By Megan Willome 8 Comments

Wonderland Jakob Lawitzki
Photo by Jakob Lawitski, Creative Commons, via Flickr.

A special creative writing workshop with author and editor Megan Willome.

February 5th – April 27th. Limit 10 participants. $10 late registration fee after January 29.

Children’s stories lead us into our most imaginative selves. None that endure can be called mundane. From Lewis’s wardrobe door (that I’m still looking for!) to Carroll’s rabbit hole (that we each could use to fall down, from time to time, for Imagination’s sake), our childhood stories took us places that piqued our curiosity, encouraged our whimsy, and left us with visions of new ways to think and be.

To write well, we need to read well. To spark Imagination, we need to kindle curiosity. There’s no better place to do so than in the context of children’s stories, old and new. In this writing workshop, we’ll read both picture books and chapters from longer children’s stories. Sometimes we’ll pair those readings with selections from novels for grownups that include similar themes with a different slant. And then we’ll write.

This is a writing workshop, whether your audience is big people or little people and whether you work in fiction, nonfiction, essays, or poetry. We’ll use children’s literature to infuse imagination and energy into our grownup writing and experiment with using adult books as a springboard to writing for children. With the help of such eternal guides as Winnie-the-Pooh, Ramona Quimby, Max, Frances, Charlotte, and others, you’ll learn to write so that even little people will want to keep reading.

Publishing Opportunity

Whether you’re in the 8-week or the 12-week option, we’re opening the opportunity for you to submit a “fantasy or fairy tale” style story for a collection we’re putting together from T. S. Poetry Press. This submissions opportunity is not open to the general public.

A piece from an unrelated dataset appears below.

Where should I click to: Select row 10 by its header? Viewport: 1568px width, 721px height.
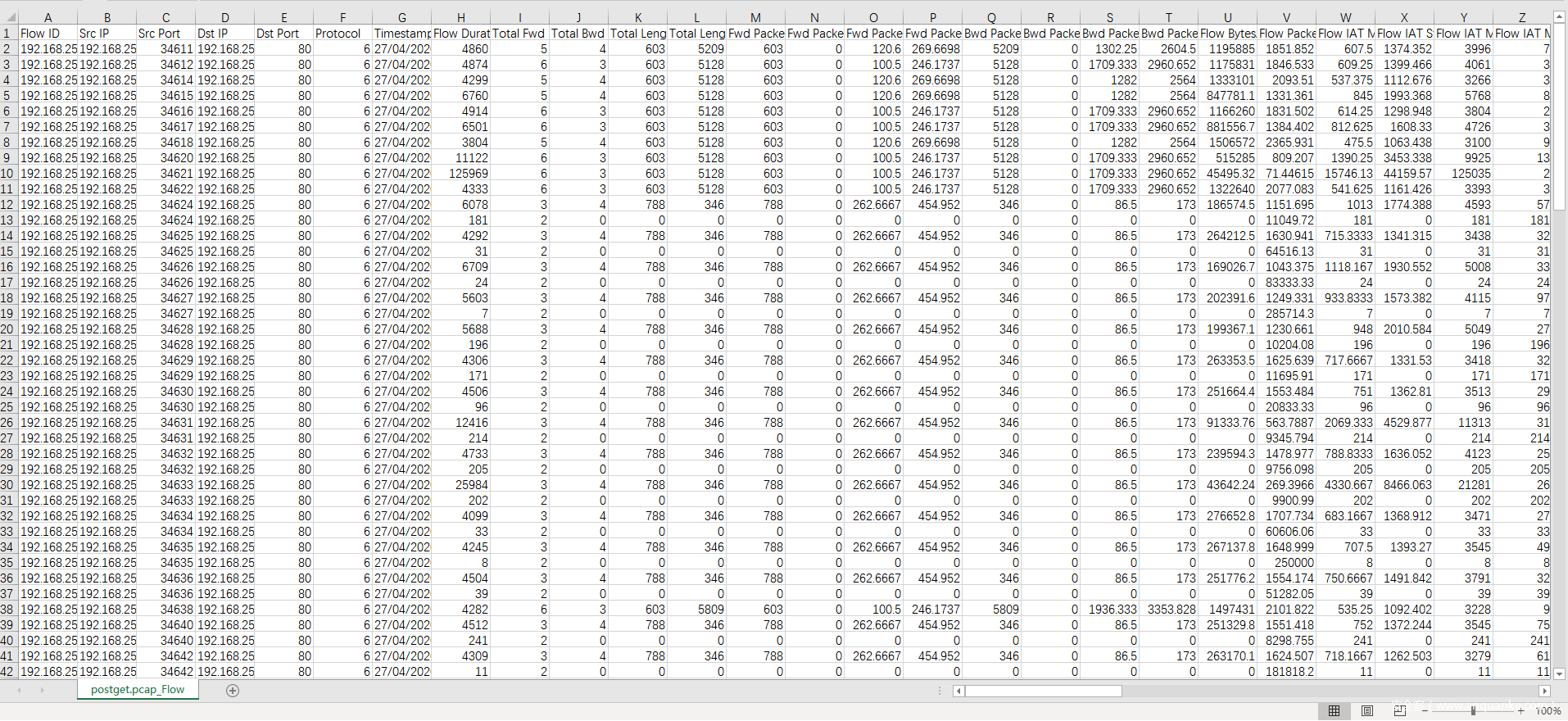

And, of course, we encourage you to use your workshop time to refine your submissions.

8-week course includes

• Weekly readings from books for children and grownups to help inspire and shape your writing
• Writing prompts, assignments, and activities to help you tell your stories
• A theme of the week to explore and write about
• Six asynchronous discussions you can participate in at your convenience and two live Zoom video chats (recorded, in case you need to miss)
• Pairing with a peer for weekly individual feedback, along with a video from your instructor to help you learn how to give and receive critiques

Basic 8-Week Material

Week 1: Better than anywhere (specificity & theme of quiet)

Week 2: People without hope (theme of identity, for writer & reader)

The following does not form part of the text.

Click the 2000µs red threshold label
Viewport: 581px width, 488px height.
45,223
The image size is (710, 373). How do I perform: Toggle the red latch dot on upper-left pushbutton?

Week 3: House and gardens (structure & theme of mystery)

Week 4: Fated and free (beginnings and endings & theme of change)

Week 5: Bless your heart (character & theme of feelings)

Week 6: The heroic mode (dialogue & theme of family)

Week 7: Your attention please (setting & theme of home)

Week 8: Two and two (voice & theme of sleep)

12-week course also includes

• Four more weeks of lessons and hand-selected reading assignments
• Four more weeks of exercises and prompts to help you grow as a writer
• Three more asynchronous discussions that you can participate in at your convenience and one more live Zoom video chat (recorded, in case you need to miss)
• Professional critique of one story or essay or poem you hope to get published
• Continued access to the private classroom space after the course is completed
• One group session with Susie Jaramillo, children’s book illustrator and Chief Creative Officer of Encantos Media Studios, a company now partnering with Nickelodeon

Additional 12-Week Material

Week 9: Not boring (tone & theme of play)

Week 10: Not easy (plot & theme of horror)

Week 11: Not cliché (creativity & theme of friendship)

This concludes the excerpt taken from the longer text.